Releases: modern-python/modern-di
Release list
2.28.0
modern-di 2.28.0 — the integration kit
Back-compatible: no behavior flips, no new warnings, no changes to any
existing public symbol. This release adds one new module,
modern_di.integrations, for framework-integration authors — nothing else
changes.
Feature
-
modern_di.integrations— shared primitives for building an
integration. Every framework adapter (FastAPI, Starlette, gRPC, ...) has
hand-rolled the same framework-agnostic skeleton: deriving a child
container's scope/context from a connection, and scanning a handler's
Annotatedhints for DI markers. This module extracts that skeleton so
adapters can compose it instead of duplicating it.Connection derivation — never wraps
Container.build_child_container
itself, only computes what to pass it:from modern_di import integrations match = integrations.classify_connection(connection, (request_provider, websocket_provider)) child = root.build_child_container( scope=match.scope if match else None, context=match.context if match else None, )
For a single connection kind with no dispatch,
integrations.bind(provider, connection)
skips straight to the derivation.The
Annotated-marker injector:from modern_di import integrations service: typing.Annotated[Service, integrations.from_di(Deps.service)] markers = integrations.parse_markers(handler) # decoration time resolved = integrations.resolve_markers(child, markers) # call time
integrations.is_injected/mark_injectedguard against double-wrapping a
handler an auto-inject sweep visits more than once.See architecture/integration-kit.md
for the full design, and the updated
writing-integrations guide
for how an adapter composes these.
Downstream
- No action needed for existing integrations — this release changes
nothing they already depend on. - Integration authors adopting the kit (starlette is next, one adapter
per PR per the rollout plan): bump the floor tomodern-di>=2.28,<3to
importmodern_di.integrations.
Internals
- 100% line coverage maintained across Python 3.10–3.14;
ruffandty
clean; docs built undermkdocs --strictin CI. - Built via
subagent-driven-development: 9 planned tasks, each with an
independent spec+quality review; a whole-branch review before merge.
2.27.0
modern-di 2.27.0 — shorter registrations, self-resetting overrides, anchored errors
Back-compatible: no behavior flips, no new warnings. Four features from the
3.0 UX research land together — the registration line gets shorter twice,
test overrides clean up after themselves, and error messages now point at
the source line that declared the failing provider.
Feature
-
Positional subject arguments (API-5).
Factory,ContextProvider,
andAliasaccept their subject as the first positional argument —
providers.Factory(UserRepository),
providers.ContextProvider(HttpRequest),providers.Alias(Concrete).
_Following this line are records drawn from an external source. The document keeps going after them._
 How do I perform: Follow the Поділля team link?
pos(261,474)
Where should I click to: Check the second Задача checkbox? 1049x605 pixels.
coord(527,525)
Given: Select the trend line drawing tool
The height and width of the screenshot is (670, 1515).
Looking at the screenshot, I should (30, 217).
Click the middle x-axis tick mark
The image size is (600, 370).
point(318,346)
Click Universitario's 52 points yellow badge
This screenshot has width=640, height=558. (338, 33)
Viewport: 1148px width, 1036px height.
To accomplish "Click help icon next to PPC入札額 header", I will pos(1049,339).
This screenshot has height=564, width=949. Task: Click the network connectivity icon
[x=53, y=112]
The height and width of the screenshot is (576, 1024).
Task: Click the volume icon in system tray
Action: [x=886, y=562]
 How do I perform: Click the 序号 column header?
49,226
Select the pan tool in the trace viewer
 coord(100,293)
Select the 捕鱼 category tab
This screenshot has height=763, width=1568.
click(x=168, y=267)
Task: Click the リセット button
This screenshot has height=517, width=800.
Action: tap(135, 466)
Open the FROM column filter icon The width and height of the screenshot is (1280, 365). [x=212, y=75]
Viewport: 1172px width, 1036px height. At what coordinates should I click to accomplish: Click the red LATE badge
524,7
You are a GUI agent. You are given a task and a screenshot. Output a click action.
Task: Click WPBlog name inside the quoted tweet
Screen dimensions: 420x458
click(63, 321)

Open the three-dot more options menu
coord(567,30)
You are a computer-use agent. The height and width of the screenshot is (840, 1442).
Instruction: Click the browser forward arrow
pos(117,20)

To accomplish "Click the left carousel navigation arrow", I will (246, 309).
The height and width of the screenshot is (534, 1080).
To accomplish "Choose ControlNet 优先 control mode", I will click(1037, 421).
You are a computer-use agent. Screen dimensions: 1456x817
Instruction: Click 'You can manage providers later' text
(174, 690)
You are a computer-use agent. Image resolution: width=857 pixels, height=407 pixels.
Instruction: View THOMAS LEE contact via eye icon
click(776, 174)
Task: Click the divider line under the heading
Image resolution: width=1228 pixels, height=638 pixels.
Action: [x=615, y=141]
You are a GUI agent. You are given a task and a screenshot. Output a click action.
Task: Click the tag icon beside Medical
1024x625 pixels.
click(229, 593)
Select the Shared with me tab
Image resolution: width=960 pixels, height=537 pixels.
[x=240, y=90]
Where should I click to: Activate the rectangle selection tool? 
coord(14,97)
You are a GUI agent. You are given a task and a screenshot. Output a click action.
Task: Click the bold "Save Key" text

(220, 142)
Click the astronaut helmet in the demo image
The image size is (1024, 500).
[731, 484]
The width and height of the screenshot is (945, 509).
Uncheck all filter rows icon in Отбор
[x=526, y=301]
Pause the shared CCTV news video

The keyword spellings (creator=,context_type=,source_type=)
remain first-class; nothing is deprecated. Docs teach the positional
form throughout. -
Group-level default scope (API-4). A
Groupsubclass may declare its
members' default scope:class RequestGroup(Group, scope=Scope.REQUEST): repo = providers.Factory(UserRepository) # takes REQUEST audit = providers.Factory(AuditLog, scope=Scope.APP) # explicit wins
Priority: explicit
scope=> the group's kwarg (inherited via MRO;
a subclass's kwarg applies to providers declared in its own body) >
Scope.APP.Aliasnever participates (its scope derives from its
source). A scope-defaulted provider shared by two groups with different
defaults raises the newGroupScopeConflictErrorat class creation —
import order never decides a provider's scope. -
Context-manager override (INT-4).
container.override(provider, obj)
still applies immediately and now returns anOverrideHandle:with container.override(MyGroup.api_client, mock_client) as client: ... # resolution returns mock_client # prior override state restored here — even on exception
Exit restores the snapshot taken at the call (a previously stacked
override, or none); nested overrides of the same provider unwind in
order. Imperativeoverride()/reset_override()callers are unaffected. -
Definition-site anchors on error paths (ERR-6). Breadcrumb lines and
cycle hops now end with the creator's declaration site:Cannot resolve dependency chain: REQUEST UserService (app.services:17) APP └─> SessionFactory (app.db:42)Captured lazily on the error path only (zero import/resolution cost),
memoized, with silent fallback for callables without source. Cycle
errors expose the parallel.cycle_locations;.cycle_pathstays bare
type names.
Downstream
- Tests asserting exact error messages will break on the new trailing
(module:line)anchors in breadcrumb and cycle lines. As with 2.24.0
and 2.26.0: preferpytest.raises(..., match=...)with a substring —
anchors are trailing additions, so substring matches survive. Container.overridenow returns anOverrideHandleinstead ofNone—
invisible to callers that ignore the return value.- New exception:
GroupScopeConflictError(aRegistrationError), with
its troubleshooting page. - No floor bumps required.
Internals
- The eager warm-up capability (API-8/INT-3,
init_cache()-style) is
explicitly deferred with a revisit trigger recorded in planning. - 100% line coverage maintained across Python 3.10–3.14;
ruffandty
clean; docs built undermkdocs --strictin CI.
2.26.0
modern-di 2.26.0 — every exception links its troubleshooting page
Back-compatible: no behavior flips, no new warnings, no attribute or
hierarchy changes. The only change is message text — every exception now
ends with a stable docs URL, and the docs grew a page for each one.
Feature
- Stable per-exception docs URLs (ERR-4). Every concrete
ModernDIErrorsubclass carries a class-leveldocs_slug, and its
message now ends with a uniform final line:
See: https://modern-di.modern-python.org/troubleshooting/<slug>/.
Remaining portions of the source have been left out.